> _WRITTEN REQUEST 1_
List every dollar amount that appears in the excerpt below on the special committee's December 15, 2009 discussions.

> _SELECTED EXCERPT_
----------------
On December 15, 2009, the special committee’s advisors updated the special committee on discussions with both potential purchasers. Representatives of Goldman Sachs reported to the special committee that Bidder A confirmed to representatives of Goldman Sachs that it was reducing its proposed price to $7.50 and would lower its price to $7.40 if it were required to forego its customer diligence requests. Representatives of Goldman Sachs then reported to the special committee that SAC PCG expressed that it was prepared to raise its offer to $7.65 and would be prepared to execute definitive documentation upon satisfactory completion of its remaining customer diligence calls. The special committee then discussed with its advisors the remedies provisions in SAC PCG’s proposed form of the merger agreement, which limited the Company’s remedies to a reverse break-up fee in the event of a failure by SAC PCG to close the transaction if all conditions to closing had been satisfied. The special committee discussed that the reverse break-up fee, which SAC PCG had agreed to increase to $25 million, would be guaranteed by an SAC PCG affiliate (S.A.C. Capital Management, LLC) and the special committee discussed with its advisors the financial strength of the entity that would be providing the limited guarantee.
----------------
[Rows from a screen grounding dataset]
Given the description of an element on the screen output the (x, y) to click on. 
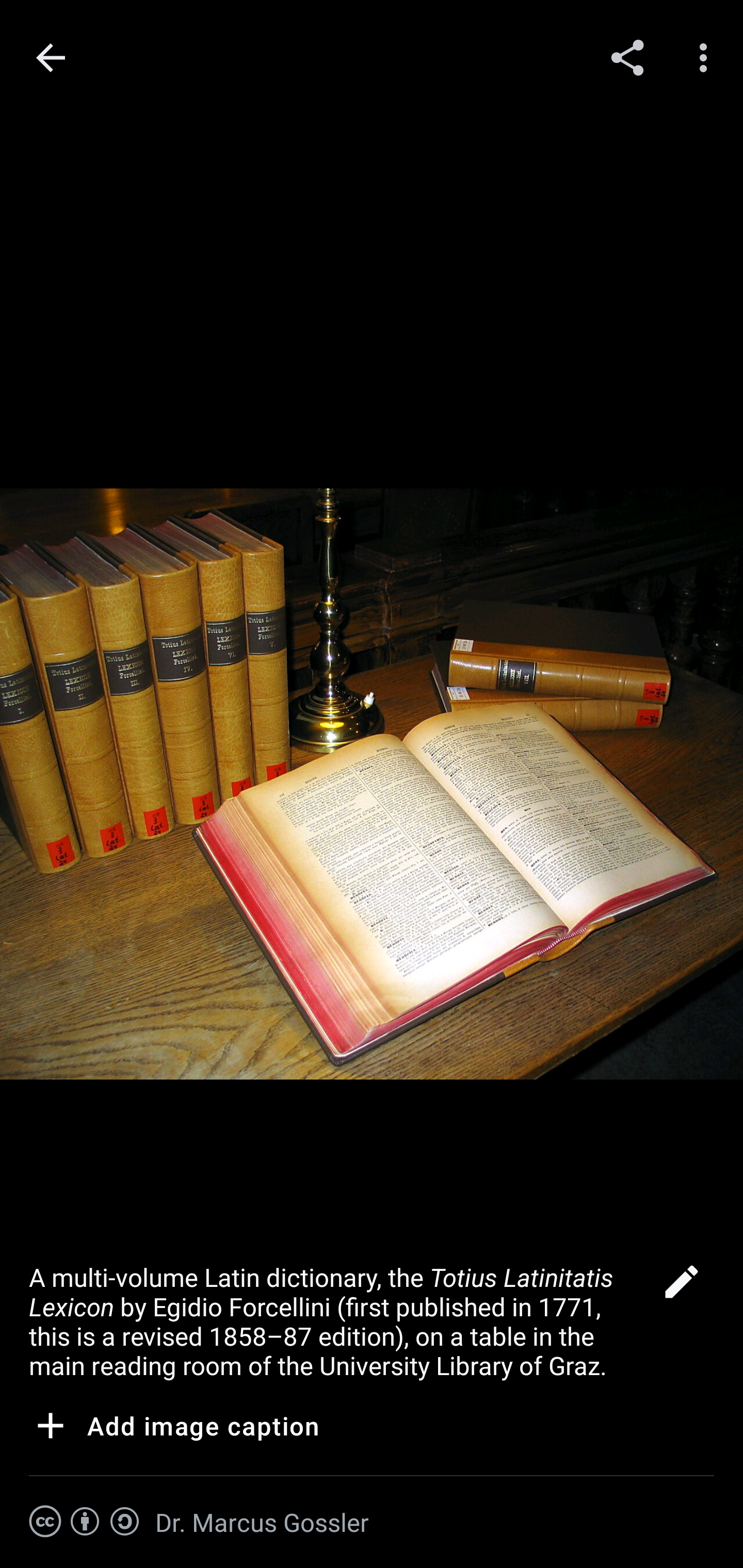
Navigate up (50, 57)
Share (626, 57)
More options (706, 57)
Edit image caption (681, 1286)
Add image caption (174, 1428)
CC BY-SA 3.0 (84, 1521)
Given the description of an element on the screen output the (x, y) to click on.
----------------
> _WRITTEN REQUEST 2_
Identify each line of the entries above that contains the string "click", treating uppercase and lowercase as different, and copy those lines in full.

> _FULL RESPONSE 1_
$7.50, $7.40, $7.65, $25 million

> _FULL RESPONSE 2_
Given the description of an element on the screen output the (x, y) to click on. 
Given the description of an element on the screen output the (x, y) to click on.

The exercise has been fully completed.